» MATERIAL PROVIDED
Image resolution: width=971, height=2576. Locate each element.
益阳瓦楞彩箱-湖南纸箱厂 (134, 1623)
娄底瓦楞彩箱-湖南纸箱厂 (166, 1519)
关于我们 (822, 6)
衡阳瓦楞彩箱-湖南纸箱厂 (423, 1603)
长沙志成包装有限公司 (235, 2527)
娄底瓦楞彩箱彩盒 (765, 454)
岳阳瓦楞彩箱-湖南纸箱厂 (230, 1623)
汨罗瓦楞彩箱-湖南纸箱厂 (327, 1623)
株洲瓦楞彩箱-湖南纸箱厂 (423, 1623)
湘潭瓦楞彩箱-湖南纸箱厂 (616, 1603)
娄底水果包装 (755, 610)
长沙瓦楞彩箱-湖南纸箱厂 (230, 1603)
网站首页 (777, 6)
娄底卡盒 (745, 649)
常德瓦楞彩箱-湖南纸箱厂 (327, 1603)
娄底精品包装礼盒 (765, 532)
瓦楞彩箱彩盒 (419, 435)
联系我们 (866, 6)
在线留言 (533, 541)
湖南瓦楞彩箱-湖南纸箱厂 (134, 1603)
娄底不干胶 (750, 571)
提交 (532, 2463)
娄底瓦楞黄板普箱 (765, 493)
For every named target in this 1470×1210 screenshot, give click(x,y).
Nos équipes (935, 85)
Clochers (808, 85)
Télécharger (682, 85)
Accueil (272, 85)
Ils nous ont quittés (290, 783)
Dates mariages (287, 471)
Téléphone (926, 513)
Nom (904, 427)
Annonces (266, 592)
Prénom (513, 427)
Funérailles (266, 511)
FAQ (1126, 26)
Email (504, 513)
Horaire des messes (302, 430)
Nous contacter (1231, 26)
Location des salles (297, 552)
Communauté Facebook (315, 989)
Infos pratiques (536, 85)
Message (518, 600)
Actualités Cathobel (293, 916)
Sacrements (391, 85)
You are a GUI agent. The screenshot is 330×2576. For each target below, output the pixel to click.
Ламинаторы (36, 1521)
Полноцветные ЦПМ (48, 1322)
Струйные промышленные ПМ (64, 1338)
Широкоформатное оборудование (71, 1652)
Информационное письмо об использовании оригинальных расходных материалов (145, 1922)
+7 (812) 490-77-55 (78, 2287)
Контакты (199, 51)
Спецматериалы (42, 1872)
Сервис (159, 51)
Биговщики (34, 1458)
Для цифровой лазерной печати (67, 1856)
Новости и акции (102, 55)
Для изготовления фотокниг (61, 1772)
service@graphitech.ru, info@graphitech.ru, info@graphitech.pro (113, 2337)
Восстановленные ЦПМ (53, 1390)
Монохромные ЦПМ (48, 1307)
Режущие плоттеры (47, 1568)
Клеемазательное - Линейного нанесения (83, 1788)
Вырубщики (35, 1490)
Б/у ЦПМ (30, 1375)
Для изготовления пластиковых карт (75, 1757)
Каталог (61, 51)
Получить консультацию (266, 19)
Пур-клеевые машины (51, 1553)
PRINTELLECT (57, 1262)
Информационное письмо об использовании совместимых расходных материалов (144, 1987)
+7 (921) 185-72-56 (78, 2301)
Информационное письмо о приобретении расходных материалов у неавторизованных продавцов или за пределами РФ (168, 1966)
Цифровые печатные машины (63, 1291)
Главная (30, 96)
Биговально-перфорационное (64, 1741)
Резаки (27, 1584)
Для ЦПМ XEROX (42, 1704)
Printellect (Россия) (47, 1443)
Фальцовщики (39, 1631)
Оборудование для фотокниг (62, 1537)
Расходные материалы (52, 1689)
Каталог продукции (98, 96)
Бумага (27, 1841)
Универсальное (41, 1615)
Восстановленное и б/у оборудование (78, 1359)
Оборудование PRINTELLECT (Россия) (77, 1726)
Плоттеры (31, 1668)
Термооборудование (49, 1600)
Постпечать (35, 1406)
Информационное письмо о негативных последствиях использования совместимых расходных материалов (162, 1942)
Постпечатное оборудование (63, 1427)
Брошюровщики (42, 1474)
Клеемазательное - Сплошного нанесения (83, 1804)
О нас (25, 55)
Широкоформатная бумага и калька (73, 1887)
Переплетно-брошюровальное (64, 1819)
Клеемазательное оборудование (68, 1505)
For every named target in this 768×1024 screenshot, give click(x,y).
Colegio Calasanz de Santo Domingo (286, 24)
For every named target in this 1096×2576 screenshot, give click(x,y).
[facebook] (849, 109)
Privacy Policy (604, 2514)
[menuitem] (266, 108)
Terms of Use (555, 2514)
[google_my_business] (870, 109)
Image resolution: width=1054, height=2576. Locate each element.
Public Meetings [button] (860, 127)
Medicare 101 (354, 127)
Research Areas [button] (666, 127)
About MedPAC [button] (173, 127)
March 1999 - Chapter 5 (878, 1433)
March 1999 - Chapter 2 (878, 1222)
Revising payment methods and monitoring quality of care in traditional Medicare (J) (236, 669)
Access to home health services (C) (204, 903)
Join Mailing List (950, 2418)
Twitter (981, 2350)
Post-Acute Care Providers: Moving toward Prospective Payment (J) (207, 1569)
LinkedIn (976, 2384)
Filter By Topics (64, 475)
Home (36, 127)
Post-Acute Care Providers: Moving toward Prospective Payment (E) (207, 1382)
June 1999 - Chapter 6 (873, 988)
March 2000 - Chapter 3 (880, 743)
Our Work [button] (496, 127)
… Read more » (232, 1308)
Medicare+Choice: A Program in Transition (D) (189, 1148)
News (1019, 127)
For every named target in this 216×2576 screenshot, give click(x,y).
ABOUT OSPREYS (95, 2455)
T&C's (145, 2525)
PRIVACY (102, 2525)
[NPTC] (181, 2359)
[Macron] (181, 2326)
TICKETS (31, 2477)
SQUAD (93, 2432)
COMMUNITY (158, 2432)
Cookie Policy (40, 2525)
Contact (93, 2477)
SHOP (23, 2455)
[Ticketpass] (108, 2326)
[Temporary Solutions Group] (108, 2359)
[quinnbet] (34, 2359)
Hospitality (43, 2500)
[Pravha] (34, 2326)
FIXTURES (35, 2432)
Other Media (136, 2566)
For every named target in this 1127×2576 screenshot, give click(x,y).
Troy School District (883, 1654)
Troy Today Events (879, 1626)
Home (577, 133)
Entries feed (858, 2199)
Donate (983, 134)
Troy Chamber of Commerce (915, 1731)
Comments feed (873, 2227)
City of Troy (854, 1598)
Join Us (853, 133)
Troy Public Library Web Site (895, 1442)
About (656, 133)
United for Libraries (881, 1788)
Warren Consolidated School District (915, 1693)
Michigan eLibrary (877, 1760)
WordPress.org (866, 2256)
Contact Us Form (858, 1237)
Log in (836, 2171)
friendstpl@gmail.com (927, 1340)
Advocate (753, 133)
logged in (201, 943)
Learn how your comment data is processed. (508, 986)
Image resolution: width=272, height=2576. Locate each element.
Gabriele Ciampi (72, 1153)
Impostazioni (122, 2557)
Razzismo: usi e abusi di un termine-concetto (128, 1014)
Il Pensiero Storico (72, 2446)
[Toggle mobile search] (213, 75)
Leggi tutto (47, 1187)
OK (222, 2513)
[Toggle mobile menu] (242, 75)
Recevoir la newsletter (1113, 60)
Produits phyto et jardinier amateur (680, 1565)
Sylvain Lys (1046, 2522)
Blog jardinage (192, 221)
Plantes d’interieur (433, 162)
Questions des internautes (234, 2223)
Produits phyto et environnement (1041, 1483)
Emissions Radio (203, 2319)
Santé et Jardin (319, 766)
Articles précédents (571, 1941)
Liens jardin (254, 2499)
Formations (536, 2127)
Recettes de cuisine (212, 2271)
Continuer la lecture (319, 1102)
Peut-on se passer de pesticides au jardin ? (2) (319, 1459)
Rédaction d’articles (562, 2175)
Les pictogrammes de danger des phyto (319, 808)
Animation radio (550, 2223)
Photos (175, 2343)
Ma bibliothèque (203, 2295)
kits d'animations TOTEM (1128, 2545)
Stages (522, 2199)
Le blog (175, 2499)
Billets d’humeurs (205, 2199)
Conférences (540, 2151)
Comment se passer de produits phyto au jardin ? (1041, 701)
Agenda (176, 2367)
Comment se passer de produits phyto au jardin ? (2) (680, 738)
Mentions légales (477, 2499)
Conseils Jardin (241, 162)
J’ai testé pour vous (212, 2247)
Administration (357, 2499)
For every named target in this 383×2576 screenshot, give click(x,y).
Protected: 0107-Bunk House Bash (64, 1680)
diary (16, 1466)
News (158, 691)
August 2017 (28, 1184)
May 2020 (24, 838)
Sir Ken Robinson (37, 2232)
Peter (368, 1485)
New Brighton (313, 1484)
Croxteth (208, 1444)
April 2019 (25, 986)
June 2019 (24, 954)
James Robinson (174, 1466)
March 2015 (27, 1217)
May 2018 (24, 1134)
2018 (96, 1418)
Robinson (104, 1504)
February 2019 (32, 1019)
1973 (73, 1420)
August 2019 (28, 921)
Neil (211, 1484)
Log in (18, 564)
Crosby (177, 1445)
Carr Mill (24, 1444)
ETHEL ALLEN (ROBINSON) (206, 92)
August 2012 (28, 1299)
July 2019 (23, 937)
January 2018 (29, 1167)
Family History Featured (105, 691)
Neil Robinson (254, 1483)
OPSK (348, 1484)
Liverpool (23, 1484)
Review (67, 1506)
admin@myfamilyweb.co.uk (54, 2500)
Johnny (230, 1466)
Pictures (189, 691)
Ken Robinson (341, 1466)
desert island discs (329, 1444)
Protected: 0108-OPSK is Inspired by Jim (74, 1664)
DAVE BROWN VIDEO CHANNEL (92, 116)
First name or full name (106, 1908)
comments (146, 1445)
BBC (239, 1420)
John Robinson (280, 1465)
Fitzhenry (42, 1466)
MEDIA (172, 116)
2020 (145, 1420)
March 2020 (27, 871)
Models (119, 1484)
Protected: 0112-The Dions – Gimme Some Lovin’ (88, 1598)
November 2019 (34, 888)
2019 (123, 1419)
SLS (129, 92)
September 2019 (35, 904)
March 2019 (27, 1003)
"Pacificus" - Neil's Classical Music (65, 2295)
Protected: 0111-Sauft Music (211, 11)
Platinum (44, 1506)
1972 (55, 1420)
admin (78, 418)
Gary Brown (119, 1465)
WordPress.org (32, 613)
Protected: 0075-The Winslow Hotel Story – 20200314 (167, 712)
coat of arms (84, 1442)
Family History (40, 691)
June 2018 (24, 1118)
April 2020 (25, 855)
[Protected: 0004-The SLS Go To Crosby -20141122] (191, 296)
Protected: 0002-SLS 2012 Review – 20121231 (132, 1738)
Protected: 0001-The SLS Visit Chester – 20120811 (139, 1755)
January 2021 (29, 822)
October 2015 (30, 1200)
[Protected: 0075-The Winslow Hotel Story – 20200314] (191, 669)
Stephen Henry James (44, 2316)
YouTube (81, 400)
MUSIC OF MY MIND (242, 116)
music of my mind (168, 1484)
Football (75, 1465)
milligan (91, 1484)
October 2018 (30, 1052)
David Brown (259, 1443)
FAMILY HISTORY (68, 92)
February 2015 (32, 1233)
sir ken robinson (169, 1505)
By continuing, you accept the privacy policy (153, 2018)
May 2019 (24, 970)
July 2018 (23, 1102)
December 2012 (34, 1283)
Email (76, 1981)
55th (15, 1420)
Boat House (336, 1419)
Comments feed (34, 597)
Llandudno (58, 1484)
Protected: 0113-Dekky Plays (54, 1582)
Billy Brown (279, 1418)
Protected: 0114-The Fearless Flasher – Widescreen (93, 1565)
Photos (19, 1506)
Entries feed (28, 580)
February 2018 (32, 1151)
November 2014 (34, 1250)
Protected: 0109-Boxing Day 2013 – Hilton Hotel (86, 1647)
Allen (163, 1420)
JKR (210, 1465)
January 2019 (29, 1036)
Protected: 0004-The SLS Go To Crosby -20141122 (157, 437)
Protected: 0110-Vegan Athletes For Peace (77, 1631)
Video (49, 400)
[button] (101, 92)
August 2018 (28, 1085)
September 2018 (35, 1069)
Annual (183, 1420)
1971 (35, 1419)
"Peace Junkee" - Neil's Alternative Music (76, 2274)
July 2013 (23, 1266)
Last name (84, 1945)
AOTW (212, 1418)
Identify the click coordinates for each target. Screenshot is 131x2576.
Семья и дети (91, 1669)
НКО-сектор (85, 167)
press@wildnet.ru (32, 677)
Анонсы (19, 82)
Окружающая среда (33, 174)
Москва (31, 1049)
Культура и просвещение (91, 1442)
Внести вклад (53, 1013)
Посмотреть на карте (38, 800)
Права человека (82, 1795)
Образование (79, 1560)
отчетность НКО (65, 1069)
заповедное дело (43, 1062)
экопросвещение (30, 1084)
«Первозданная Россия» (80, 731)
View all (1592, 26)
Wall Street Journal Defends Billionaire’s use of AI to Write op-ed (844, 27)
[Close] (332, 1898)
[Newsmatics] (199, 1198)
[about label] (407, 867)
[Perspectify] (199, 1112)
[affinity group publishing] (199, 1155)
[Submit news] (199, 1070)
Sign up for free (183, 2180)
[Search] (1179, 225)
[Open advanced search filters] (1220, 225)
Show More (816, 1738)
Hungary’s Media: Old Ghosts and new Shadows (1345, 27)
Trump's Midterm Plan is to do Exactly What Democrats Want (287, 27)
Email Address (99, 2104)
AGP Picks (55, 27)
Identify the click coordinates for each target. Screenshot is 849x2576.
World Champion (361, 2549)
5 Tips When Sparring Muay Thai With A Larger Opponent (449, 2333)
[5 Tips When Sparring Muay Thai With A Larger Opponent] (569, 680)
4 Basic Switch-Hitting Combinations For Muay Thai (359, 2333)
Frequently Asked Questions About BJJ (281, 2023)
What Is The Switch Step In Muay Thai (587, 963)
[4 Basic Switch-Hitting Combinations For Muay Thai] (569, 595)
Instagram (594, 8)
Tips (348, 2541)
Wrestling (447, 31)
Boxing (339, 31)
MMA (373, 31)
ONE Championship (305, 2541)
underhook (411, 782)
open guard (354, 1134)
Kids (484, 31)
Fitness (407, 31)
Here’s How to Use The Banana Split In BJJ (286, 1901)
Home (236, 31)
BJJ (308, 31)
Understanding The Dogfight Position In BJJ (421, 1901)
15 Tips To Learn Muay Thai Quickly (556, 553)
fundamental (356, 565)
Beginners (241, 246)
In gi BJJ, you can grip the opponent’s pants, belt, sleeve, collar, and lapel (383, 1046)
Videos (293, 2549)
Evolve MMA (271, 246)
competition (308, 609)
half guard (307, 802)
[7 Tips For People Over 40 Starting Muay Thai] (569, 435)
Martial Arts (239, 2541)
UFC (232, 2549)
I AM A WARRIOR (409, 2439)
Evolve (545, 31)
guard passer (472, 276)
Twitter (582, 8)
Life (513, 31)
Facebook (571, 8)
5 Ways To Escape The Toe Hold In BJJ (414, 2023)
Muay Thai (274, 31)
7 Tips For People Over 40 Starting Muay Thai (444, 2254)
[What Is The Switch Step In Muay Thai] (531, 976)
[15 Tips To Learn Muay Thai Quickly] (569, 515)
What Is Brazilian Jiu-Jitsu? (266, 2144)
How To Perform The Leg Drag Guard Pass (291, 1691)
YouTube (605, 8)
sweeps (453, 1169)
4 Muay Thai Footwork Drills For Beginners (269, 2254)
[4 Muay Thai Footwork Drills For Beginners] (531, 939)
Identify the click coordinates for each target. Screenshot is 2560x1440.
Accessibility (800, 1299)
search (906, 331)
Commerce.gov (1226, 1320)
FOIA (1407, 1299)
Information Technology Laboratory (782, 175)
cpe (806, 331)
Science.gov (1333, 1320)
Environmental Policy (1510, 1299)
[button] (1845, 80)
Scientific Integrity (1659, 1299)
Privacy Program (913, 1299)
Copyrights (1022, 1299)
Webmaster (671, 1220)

» PROBLEM DESCRIPTION
Proceeding from the line containing "Crosby (177, 1445)" through the line containing "First name or full name (106, 1908)", transcribe the lines above exactly, both end lines included.

» ANSWER TO THE EXERCISE
Crosby (177, 1445)
Carr Mill (24, 1444)
ETHEL ALLEN (ROBINSON) (206, 92)
August 2012 (28, 1299)
July 2019 (23, 937)
January 2018 (29, 1167)
Family History Featured (105, 691)
Neil Robinson (254, 1483)
OPSK (348, 1484)
Liverpool (23, 1484)
Review (67, 1506)
admin@myfamilyweb.co.uk (54, 2500)
Johnny (230, 1466)
Pictures (189, 691)
Ken Robinson (341, 1466)
desert island discs (329, 1444)
Protected: 0108-OPSK is Inspired by Jim (74, 1664)
DAVE BROWN VIDEO CHANNEL (92, 116)
First name or full name (106, 1908)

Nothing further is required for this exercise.